Is binning affected by fragment Z occlusion?

Binning will not be affected by full resolution Z occlusion. Starting on A5X GPUs, an LRZ pass happens in binning and can discard tile wide contributions.

What is the CPU cost of binning?

The CPU cost can be considered negligible. The binning process is performed in the GPU and the visibility streams generated (which dictate which drawcalls affect which bins) are placed in system memory for the GPU to be consumed in the render pass.

If a primitive spans multiple tiles, will the GPU insert synthetic vertices at tile boundaries?

The full primitive will be rasterized per tile (no added verts at tile bounds).

If lots of these cases exist (perhaps in ground level rendering, etc.), it is recommended to decimate the object.

Vulkan

Is there a performance impact of using Vulkan Secondary Command Buffers?

Yes. On A5X and later GPUs, secondary command buffers cause LRZ to be disabled.

Is there a performance benefit or cost to using push constants?

On A5X, GPUs push constants are not recommended.

Hardware changes on A6X GPUs resolved many of the issues, and push constants will perform better when used with frequently changing data.

Static vs. dynamic state?

There is not a significant difference in performance when using dynamic state, so either states can be used as needed.
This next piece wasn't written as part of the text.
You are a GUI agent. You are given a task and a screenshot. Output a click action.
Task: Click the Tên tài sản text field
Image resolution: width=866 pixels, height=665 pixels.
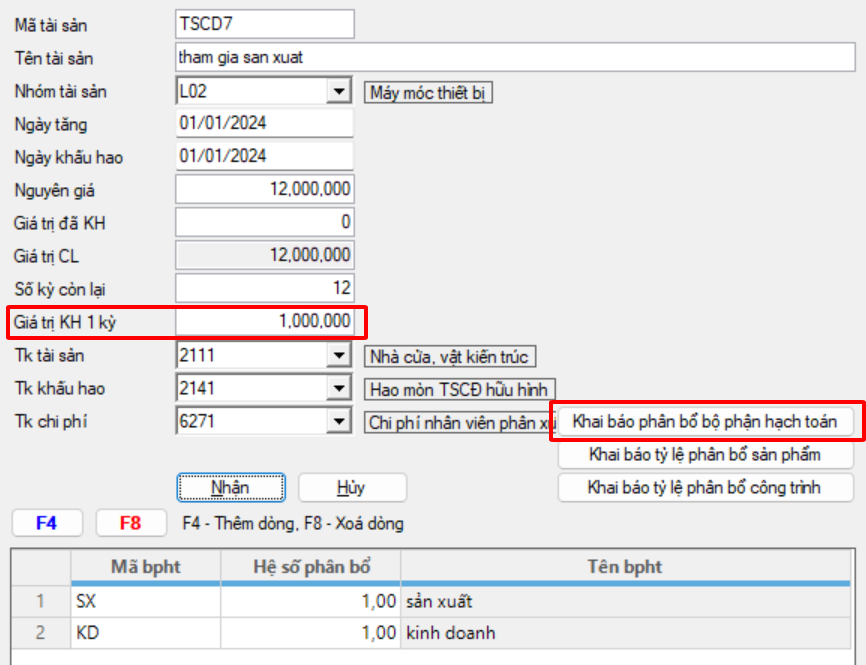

What is the recommended usage SSBO vs. UBO vs. Texture fetch?

It depends on the usage and size of the buffers.

Never use descriptor types or STORAGE_BUFFER or STORAGE_IMAGE if the shader usage is “Read-only”. Reading data from SSBOs or Image buffers effectively become texture fetches so performance/latency would be similar.

There are 8k of constant memory per SP so reading from UBOs which fit within that 8k would perform better than SSBOs or Images. However, the situation shifts if UBO data is larger than 8k since UBO data will be read directly from system memory by each wave without the benefit of the texture cache which SSBOs and Images would have.
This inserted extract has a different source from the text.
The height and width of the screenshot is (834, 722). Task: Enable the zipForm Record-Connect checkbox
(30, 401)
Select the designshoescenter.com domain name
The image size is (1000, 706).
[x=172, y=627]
What is the recommended sampler type?

It is recommended to use VK_DESCRIPTOR_TYPE_COMBINED_IMAGE_SAMPLER because of how the Adreno GPU works with Bindless mode.
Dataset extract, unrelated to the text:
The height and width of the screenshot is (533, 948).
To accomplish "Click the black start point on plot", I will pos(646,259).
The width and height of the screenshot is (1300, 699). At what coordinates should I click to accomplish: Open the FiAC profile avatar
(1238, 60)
When using a combined image sampler, the GPU can use Bindless mode which is more performant. When using separate samplers, it will fall back to a slower mode.

Performance deltas have shown a decrease by 2-5% in the fill rate for separate samplers.

How to ensure Vulkan Subpasses merged properly?

Specific setup and access flags must be used so that subpasses can merge properly. Visit the Vulkan subpasses to learn more about these flags.

To validate that a subpasses merged properly, use the Snapdragon Profiler ‘Rendering Stages’ metric and/or enable the Vulkan Adreno Layer which will flag subpasses that could not be merged.